┌─ Entries supplied

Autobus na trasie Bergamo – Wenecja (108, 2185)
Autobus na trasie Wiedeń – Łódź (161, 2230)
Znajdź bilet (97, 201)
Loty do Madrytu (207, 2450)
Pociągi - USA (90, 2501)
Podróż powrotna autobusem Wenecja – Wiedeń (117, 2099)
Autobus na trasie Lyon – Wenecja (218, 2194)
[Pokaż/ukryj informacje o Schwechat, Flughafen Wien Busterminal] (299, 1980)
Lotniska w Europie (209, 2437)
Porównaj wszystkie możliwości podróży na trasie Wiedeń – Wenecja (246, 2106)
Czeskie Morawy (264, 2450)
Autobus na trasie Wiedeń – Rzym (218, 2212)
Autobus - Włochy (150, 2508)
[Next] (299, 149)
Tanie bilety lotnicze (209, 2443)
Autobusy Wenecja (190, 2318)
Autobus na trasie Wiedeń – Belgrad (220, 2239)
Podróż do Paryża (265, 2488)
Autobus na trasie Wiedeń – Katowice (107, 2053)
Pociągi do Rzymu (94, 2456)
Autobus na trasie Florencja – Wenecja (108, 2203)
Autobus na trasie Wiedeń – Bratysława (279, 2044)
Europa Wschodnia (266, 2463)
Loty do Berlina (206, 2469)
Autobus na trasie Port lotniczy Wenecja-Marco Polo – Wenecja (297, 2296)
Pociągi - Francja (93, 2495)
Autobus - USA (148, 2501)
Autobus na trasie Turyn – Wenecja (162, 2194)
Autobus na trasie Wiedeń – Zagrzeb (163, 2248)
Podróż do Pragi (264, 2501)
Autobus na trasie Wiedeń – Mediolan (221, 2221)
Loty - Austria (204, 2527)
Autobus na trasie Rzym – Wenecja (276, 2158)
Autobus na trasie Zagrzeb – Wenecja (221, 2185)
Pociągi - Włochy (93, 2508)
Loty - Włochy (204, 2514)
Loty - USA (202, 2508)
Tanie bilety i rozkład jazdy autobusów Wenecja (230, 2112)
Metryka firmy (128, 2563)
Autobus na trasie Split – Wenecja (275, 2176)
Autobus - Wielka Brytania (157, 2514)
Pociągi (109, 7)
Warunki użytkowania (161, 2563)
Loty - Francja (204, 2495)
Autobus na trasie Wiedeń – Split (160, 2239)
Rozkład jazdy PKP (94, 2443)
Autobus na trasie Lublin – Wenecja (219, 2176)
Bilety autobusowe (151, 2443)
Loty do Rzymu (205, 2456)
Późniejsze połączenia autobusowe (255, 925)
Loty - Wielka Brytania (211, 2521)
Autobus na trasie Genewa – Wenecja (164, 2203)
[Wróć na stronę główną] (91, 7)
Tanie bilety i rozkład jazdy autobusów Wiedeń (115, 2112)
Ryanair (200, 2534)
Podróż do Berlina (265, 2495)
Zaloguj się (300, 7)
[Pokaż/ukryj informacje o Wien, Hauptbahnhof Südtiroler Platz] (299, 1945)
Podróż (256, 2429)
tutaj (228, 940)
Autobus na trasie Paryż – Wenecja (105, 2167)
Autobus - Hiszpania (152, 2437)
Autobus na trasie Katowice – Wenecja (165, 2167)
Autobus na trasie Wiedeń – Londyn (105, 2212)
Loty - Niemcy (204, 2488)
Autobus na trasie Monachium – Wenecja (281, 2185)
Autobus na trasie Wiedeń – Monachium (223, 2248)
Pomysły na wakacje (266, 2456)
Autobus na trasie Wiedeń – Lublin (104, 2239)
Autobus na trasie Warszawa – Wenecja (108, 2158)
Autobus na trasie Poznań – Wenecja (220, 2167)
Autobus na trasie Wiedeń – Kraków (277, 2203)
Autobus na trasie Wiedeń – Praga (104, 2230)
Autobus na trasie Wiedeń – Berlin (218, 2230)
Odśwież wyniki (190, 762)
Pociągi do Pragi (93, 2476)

└─

— About this exercise —
An exact transcription of the data above is required.

— Solution for this task —
Autobus na trasie Bergamo – Wenecja (108, 2185)
Autobus na trasie Wiedeń – Łódź (161, 2230)
Znajdź bilet (97, 201)
Loty do Madrytu (207, 2450)
Pociągi - USA (90, 2501)
Podróż powrotna autobusem Wenecja – Wiedeń (117, 2099)
Autobus na trasie Lyon – Wenecja (218, 2194)
[Pokaż/ukryj informacje o Schwechat, Flughafen Wien Busterminal] (299, 1980)
Lotniska w Europie (209, 2437)
Porównaj wszystkie możliwości podróży na trasie Wiedeń – Wenecja (246, 2106)
Czeskie Morawy (264, 2450)
Autobus na trasie Wiedeń – Rzym (218, 2212)
Autobus - Włochy (150, 2508)
[Next] (299, 149)
Tanie bilety lotnicze (209, 2443)
Autobusy Wenecja (190, 2318)
Autobus na trasie Wiedeń – Belgrad (220, 2239)
Podróż do Paryża (265, 2488)
Autobus na trasie Wiedeń – Katowice (107, 2053)
Pociągi do Rzymu (94, 2456)
Autobus na trasie Florencja – Wenecja (108, 2203)
Autobus na trasie Wiedeń – Bratysława (279, 2044)
Europa Wschodnia (266, 2463)
Loty do Berlina (206, 2469)
Autobus na trasie Port lotniczy Wenecja-Marco Polo – Wenecja (297, 2296)
Pociągi - Francja (93, 2495)
Autobus - USA (148, 2501)
Autobus na trasie Turyn – Wenecja (162, 2194)
Autobus na trasie Wiedeń – Zagrzeb (163, 2248)
Podróż do Pragi (264, 2501)
Autobus na trasie Wiedeń – Mediolan (221, 2221)
Loty - Austria (204, 2527)
Autobus na trasie Rzym – Wenecja (276, 2158)
Autobus na trasie Zagrzeb – Wenecja (221, 2185)
Pociągi - Włochy (93, 2508)
Loty - Włochy (204, 2514)
Loty - USA (202, 2508)
Tanie bilety i rozkład jazdy autobusów Wenecja (230, 2112)
Metryka firmy (128, 2563)
Autobus na trasie Split – Wenecja (275, 2176)
Autobus - Wielka Brytania (157, 2514)
Pociągi (109, 7)
Warunki użytkowania (161, 2563)
Loty - Francja (204, 2495)
Autobus na trasie Wiedeń – Split (160, 2239)
Rozkład jazdy PKP (94, 2443)
Autobus na trasie Lublin – Wenecja (219, 2176)
Bilety autobusowe (151, 2443)
Loty do Rzymu (205, 2456)
Późniejsze połączenia autobusowe (255, 925)
Loty - Wielka Brytania (211, 2521)
Autobus na trasie Genewa – Wenecja (164, 2203)
[Wróć na stronę główną] (91, 7)
Tanie bilety i rozkład jazdy autobusów Wiedeń (115, 2112)
Ryanair (200, 2534)
Podróż do Berlina (265, 2495)
Zaloguj się (300, 7)
[Pokaż/ukryj informacje o Wien, Hauptbahnhof Südtiroler Platz] (299, 1945)
Podróż (256, 2429)
tutaj (228, 940)
Autobus na trasie Paryż – Wenecja (105, 2167)
Autobus - Hiszpania (152, 2437)
Autobus na trasie Katowice – Wenecja (165, 2167)
Autobus na trasie Wiedeń – Londyn (105, 2212)
Loty - Niemcy (204, 2488)
Autobus na trasie Monachium – Wenecja (281, 2185)
Autobus na trasie Wiedeń – Monachium (223, 2248)
Pomysły na wakacje (266, 2456)
Autobus na trasie Wiedeń – Lublin (104, 2239)
Autobus na trasie Warszawa – Wenecja (108, 2158)
Autobus na trasie Poznań – Wenecja (220, 2167)
Autobus na trasie Wiedeń – Kraków (277, 2203)
Autobus na trasie Wiedeń – Praga (104, 2230)
Autobus na trasie Wiedeń – Berlin (218, 2230)
Odśwież wyniki (190, 762)
Pociągi do Pragi (93, 2476)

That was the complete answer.